→ Consigna 1: Enumera las personas a las que, según el texto sobre Génesis 1-11, Dios escogería, llamaría o ungiría, o en las que se encarnaría.
→ Consigna 2: Cambia en el texto sobre Génesis 1-11 el fragmento que va desde "De ahí que importantes" hasta "toda buena obra.", ambos incluidos, sustituyendo "preludio" por "prólogo".
→ Consigna 3: Resume el texto sobre Génesis 1-11 en dos oraciones.
───── Texto fuente
Tienen estos once primeros capítulos del libro del Génesis un claro sabor catequético, didáctico. Jamás se propusieron quienes forjaron, redactaron y recopilaron todas sus tradiciones, pontificar sobre asuntos puramente históricos. No existía la ciencia histórica tal como la entendemos hoy. En ningún momento pretendieron dictar conferencias sobre paleontología, biología o geología, conceptos que no cabían en su mundo. No elevaron un himno al creacionismo que hoy conocemos, sencillamente porque no existía un evolucionismo o un darwinismo al que hacer frente. Pero sí elevaron una esmerada composición (¡de altísima calidad literaria!) de loor al Dios de Israel, que desde el primer versículo hasta el último aparece como aquel que se acerca al hombre caído para dialogar con él, y en una palabra, para salvarlo. La majestad del Dios que habla y genera la vida con su palabra en el primer capítulo no es sino un pálido reflejo de la grandeza inconmensurable del Dios que le pregunta al hombre ¿dónde estás? (3, 9), le promete la Redención —no es porque sí que los Padres de la Iglesia antigua llaman a Génesis 3, 15 el Protoevangelio—, se acerca a él en la desgracia para protegerlo (cap. 4), lo libera de las aguas devastadoras del diluvio (cap. 6-8), hace un pacto de esperanza con él (cap. 9), y por pura misericordia le permite vivir, multiplicarse y expandirse pese a sus constantes rebeliones e ingratitud (cap. 10-11).
Génesis 1-11 es un canto de alabanza a la Gracia del Dios que un día escogería a Abraham, llamaría a Moisés, ungiría a David y se encarnaría en Jesús, al mismo tiempo que una más que patente representación de lo que implica la condición humana: pequeñez, debilidad, temor, rencor, deseos desmedidos de venganza, ingratitud, desconfianza, lujuria desmedida, pero también esperanza, fe y obediencia a la voluntad del Creador.
De ahí que importantes teólogos y pensadores cristianos hayan tildado a estos capítulos de preludio a la Historia de la Salvación. Como el resto de las Escrituras, nos han sido entregados para equiparnos convenientemente en el servicio a nuestro Señor, eso que 2 Timoteo llama toda buena obra.
──────────
───── Conjunto de registros
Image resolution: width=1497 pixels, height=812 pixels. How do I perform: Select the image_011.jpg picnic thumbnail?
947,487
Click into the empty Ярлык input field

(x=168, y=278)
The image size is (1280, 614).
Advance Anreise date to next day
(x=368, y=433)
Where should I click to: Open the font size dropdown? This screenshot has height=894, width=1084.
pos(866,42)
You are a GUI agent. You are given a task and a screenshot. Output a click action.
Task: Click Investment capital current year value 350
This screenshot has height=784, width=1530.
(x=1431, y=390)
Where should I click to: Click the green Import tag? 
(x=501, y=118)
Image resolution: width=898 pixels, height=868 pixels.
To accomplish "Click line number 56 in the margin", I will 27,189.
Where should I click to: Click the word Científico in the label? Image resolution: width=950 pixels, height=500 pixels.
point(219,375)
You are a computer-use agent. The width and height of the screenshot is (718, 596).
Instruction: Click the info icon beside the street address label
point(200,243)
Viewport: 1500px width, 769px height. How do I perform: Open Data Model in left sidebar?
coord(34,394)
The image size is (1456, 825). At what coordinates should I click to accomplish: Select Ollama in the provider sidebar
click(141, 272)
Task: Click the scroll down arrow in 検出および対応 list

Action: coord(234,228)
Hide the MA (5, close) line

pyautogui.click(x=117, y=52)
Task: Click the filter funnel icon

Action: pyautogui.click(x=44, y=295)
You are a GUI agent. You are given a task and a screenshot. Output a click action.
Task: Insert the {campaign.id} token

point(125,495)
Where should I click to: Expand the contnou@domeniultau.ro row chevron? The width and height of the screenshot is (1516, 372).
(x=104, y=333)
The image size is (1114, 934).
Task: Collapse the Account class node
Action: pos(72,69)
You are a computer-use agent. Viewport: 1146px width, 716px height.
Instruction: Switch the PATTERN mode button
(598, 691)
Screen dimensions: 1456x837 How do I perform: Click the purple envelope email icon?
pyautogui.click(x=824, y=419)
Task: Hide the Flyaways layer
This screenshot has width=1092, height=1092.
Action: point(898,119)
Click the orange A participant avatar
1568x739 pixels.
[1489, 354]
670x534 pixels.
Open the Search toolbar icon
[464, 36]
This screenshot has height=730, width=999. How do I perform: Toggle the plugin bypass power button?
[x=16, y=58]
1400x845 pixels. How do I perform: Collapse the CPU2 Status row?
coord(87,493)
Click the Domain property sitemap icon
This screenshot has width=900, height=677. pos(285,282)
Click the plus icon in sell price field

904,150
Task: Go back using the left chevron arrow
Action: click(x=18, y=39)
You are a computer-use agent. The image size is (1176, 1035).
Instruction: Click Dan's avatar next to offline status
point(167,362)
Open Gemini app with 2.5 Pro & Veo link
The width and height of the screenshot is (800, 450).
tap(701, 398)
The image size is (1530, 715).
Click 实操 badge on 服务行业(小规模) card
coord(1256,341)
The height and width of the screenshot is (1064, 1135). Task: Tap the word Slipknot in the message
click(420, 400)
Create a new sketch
──────────
→ Solución 1: Abraham, Moisés, David y Jesús.

→ Solución 2:
De ahí que importantes teólogos y pensadores cristianos hayan tildado a estos capítulos de prólogo a la Historia de la Salvación. Como el resto de las Escrituras, nos han sido entregados para equiparnos convenientemente en el servicio a nuestro Señor, eso que 2 Timoteo llama toda buena obra.

→ Solución 3: Los once primeros capítulos del Génesis tienen un carácter catequético y didáctico, no pretenden tratar asuntos históricos ni científicos y son una composición de alabanza al Dios de Israel, que se acerca al hombre caído para salvarlo. También representan la condición humana, con sus debilidades y con su esperanza, su fe y su obediencia, por lo que teólogos y pensadores cristianos los han llamado preludio a la Historia de la Salvación.